Non ci crede, non realizza, non capisce. In sala stampa Franjo Von Allmen arriva con la bandiera rossocrociata sopra l’intimo da sci. Fa fatica a concentrarsi, a guardare, a fissare la platea dei giornalisti che lo assale di domande. Classe 2001, ha conquistato sulla Stelvio di Bormio una tripletta olimpica folle. Discesa, combinata, superG: trionfi che ti ribaltano nella leggenda a 24 primavere.

Incredulità Franjo: «Non mi rendo conto, non realizzo ancora. Un oro è pazzesco, tre medaglie?

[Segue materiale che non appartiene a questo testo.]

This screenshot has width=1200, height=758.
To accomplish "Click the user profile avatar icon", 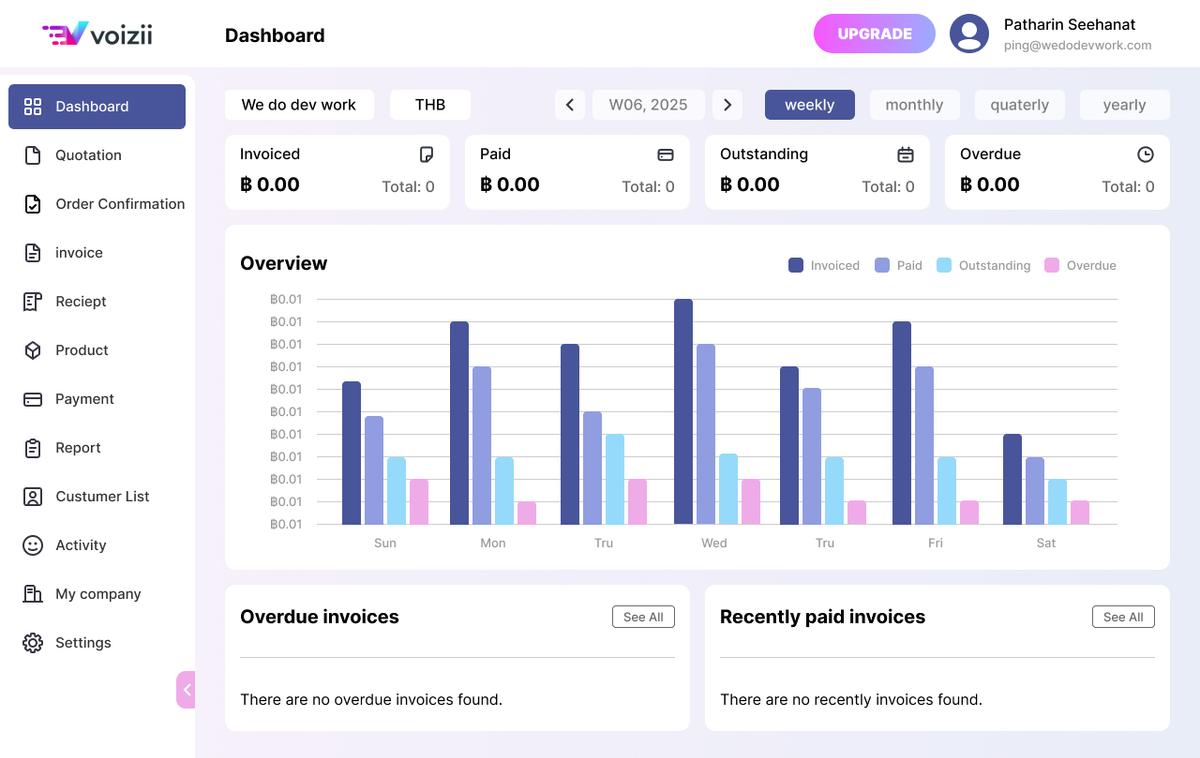I will coord(968,34).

Non ho parole. Non so e non penso se sono già nella storia, sono solo consapevole che quello che ho fatto è inconcepibile neppure nel miglior sogno. E’ stata una Olimpiade incredibile, davvero un grazie a tutto lo staff che mi ha accompagnato in questo viaggio».

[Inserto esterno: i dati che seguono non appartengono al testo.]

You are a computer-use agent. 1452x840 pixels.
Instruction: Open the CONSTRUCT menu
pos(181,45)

Von Allen parla e risponde, ha la faccia serena. Anche se è stanco. Ma Frajno è un tipo semplice con me il suo amico Giovanni Franzoni. Semplice e vincente come Gio. Umili. «Sono davvero contento per il mio amico Franjo. Eravamo sul podio ai Mondiali Junior, esserci salito su quello della libera olimpica è strepitoso. Poi lui è andato avanti, tre medaglie è da mostri davvero». Franjo prima di lasciare la sala stampa se la ride e ironicamente afferma con il suo compagno Marco Oderrmatt che è seduto li a fianco: «A dire la verità ho perso in un’occasione alle Olimpiadi di Bormio….Ho perso una partita a carte con Odi, mi sono rifatto però sulla neve».